There are four pairings in a DNA backbone, C-G, G-C, T-A, and A-T.
A sequence of DNA can have any of the four in any sequence.
C - G
T - A
C - G
A - T
G - C…
I’ve seen sequences in which one of the four is repeated.
C - G
T - A
C - G
C - G
C - G
A - T
G - C…
Is there any limit to how many times one particular pair can be repeated? If so, why and what it is? If not, why? And what is the largest number of duplicates that has actually been found?
IANAB but I have studied a bit of cell bio, mol bio, and bioinformatics.
In principle there’s no limit. In practice, bad things can happen if you have too many repetitions. The DNA replicating enzyme and the DNA strand being copied, are constantly being bashed around by random thermal motion of the water molecules around them. If the bashing around causes the two strands to get a base or two out of sync, that’s normally not a problem as they can easily recognise the right position to get back into. But if you’re halfway through copying a sequence of a few dozen 'A’s and the complementary ‘T’ strand gets knocked one or two bases out, it won’t see the mistake.
The upshot of all that is that when you have long repetitive sequences (and I think it can happen with 2-base sequences too, e.g. CGCGCGCGCG…) the copying fidelity gets shaky. Each replication the length will vary (and I think there’s a trend upwards for some reason - maybe just good old momentum?). This’ll cause problems of varying degrees, but particularly if it’s in a protein coding region. Eventually the protein would just be buggered up, and they’re kind of important. The word “Huntington’s” is swimming into my head here.

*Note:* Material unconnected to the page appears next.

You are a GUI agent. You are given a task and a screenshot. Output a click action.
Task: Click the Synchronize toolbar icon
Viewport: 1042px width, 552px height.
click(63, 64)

Scooting off to wiki, Huntington’s is actually due to a repeated THREE nucleotide sequence, CAG. The gene affected is usually called HTT but sometimes also called ‘IT15’ which stands for “Interesting Transcript 15”. I wonder what the DNA polymerase has to say about that.

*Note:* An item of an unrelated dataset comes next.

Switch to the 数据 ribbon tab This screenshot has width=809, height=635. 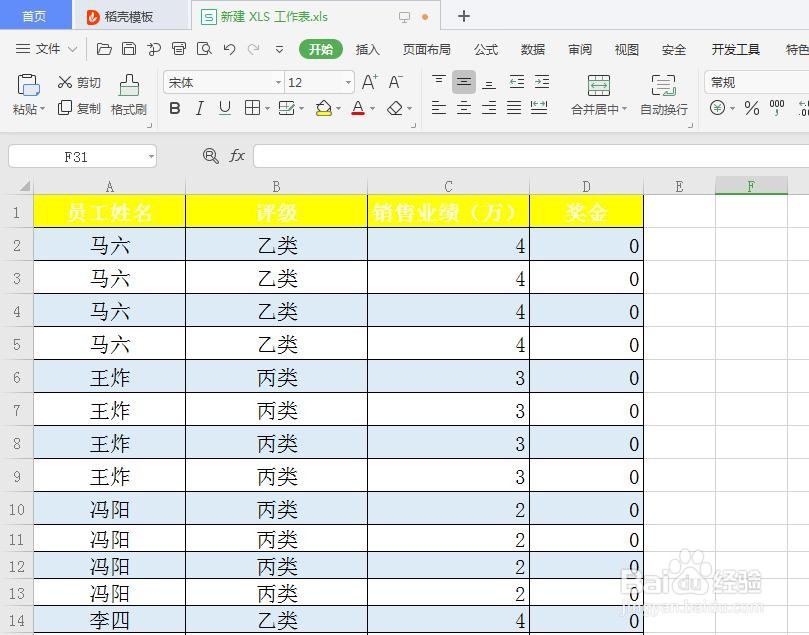coord(532,48)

I don’t know that, but I know people have looked at the list of courses I took and said slowly, “hmm, interesting transcript.”
During protein coding sequences each group of three base pairs codes for a specific amino acid in the target protein (see the code here).
So if the repetition was in this area and did not code for a meaningful sequence of amino acids, you would have deformed proteins. If it was in a sequence of junk DNA (non-coding DNA) it likely wouldn’t have any significant consequences.
ETA: This is a vast over-simplification of course. There area areas of non-coding DNA that control the expression of genes (among other functions). Unusual or excessive repetition in those areas could very well cause problems with down-stream gene expression.
As has been said, in theory, there’s no real reason why you couldn’t have a million As in a row. In practice, that would cause several problems. Polymerases (enzymes that read and copy genetic material) tend to lose their place in long stretches like that, resulting in the length changing (either adding or losing some). Additionally, the AT pair has two hydrogen bonds, while the GC pair has three, making it a stronger bond. Because of this difference, long stretches of GC pairs are unusually stable, while long AT stretches are unusually unstable. This can have consequences for the cell. You generally see a characteristic GC:AT ratio that is more or less consistent throughout a genome.
As has also been said, a long stretch of a single nucleotide can only code for a single amino acid, over and over, but since most of the genome doesn’t actually code for proteins, that’s not a dealbreaker.
Also, trinucleotide repeat expansions are characteristic not only of Huntington’s disease, but also of many other degenerative neurologic disorders. It happens in Fragile X, too.